Not much horror in this one unless you count the way our hunky doctor practically orders a pretty nurse to go on a date with him, then leaves her in the car while he runs around trying to solve his little mystery. I guess you do what you must to keep your job.

The Return of Doctor X has a fair amount of atmosphere with a little sci-fi thrown in, and Bogie was rather creepy in the role, even if he felt his unfamous self too good to do genre movies. Was being a gangster thug so much better? Nice and short, you may find it worth your time. I did. AMRU 3.

Sunday, June 23, 2019

Berlin Express (1948)

An American, a Russian, a German, and an Englishman walk into a bar. I mean a train. Going to Berlin. Post-war Germany is divided by the three main allied powers. Or four, I don’t know. Anyhow a German professor is working to reunite Germany for peace, so he gets blown up. Because the allied authorities are just rounding people up for questioning and nothing else, our band of multi-ethnic heroes investigate. Turns out there are these Germans who aren’t too keen on this whole ‘peace’ idea.

Enigmatic Merle Oberon played the German professor’s faithful helper. She mostly appeared in period costume dramas which is why I haven’t visited her before. Jacques Tourneur is one of those directors who could have been a big name given different circumstances. This is the sixth of his film that I’ve seen and the least interesting.

Berlin Express bares a certain resemblance to The Third Man.
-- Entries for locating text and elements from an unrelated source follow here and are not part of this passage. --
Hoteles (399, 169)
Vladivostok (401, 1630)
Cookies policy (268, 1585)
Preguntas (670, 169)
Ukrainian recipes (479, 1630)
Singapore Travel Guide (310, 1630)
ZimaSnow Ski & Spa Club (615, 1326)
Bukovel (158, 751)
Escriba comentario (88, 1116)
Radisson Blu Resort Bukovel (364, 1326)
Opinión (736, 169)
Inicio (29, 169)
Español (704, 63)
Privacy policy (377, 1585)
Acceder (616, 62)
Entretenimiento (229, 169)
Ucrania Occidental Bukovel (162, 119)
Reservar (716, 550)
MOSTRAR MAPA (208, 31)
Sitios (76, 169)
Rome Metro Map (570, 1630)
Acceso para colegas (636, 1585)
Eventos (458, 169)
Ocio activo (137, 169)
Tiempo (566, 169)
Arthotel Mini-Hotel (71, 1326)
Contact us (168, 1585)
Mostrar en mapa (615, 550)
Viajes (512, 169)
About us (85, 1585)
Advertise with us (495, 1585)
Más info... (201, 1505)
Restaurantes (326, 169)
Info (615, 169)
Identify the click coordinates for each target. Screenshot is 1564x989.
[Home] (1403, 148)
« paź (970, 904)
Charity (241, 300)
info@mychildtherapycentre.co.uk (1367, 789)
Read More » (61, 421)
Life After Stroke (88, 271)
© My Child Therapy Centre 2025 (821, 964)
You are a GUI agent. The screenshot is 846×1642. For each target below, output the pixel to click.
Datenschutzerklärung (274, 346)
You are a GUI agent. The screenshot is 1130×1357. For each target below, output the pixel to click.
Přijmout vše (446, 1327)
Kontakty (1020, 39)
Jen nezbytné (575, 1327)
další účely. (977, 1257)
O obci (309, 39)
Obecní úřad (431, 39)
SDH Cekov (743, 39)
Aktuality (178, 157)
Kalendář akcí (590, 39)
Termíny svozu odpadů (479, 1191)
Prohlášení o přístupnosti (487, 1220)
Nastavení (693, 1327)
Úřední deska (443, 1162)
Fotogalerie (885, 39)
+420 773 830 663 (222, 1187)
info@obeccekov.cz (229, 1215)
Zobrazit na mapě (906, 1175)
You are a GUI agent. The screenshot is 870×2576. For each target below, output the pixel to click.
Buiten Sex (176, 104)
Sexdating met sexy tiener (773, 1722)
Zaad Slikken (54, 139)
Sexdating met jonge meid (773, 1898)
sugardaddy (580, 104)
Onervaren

Actually filmed in Germany (the first US film to do so after the war) we see the war’s aftermath and the consequences the people must face. But Berlin Express isn’t quite the film. Story, acting, script, and cinematography, it pales in comparison. I don’t mean to imply that it is a bad film. The Third Man is a masterpiece, and this was, well, made by RKO. Berlin Express is quite watchable if you step clear of the comparison. It holds your interest if not your memory.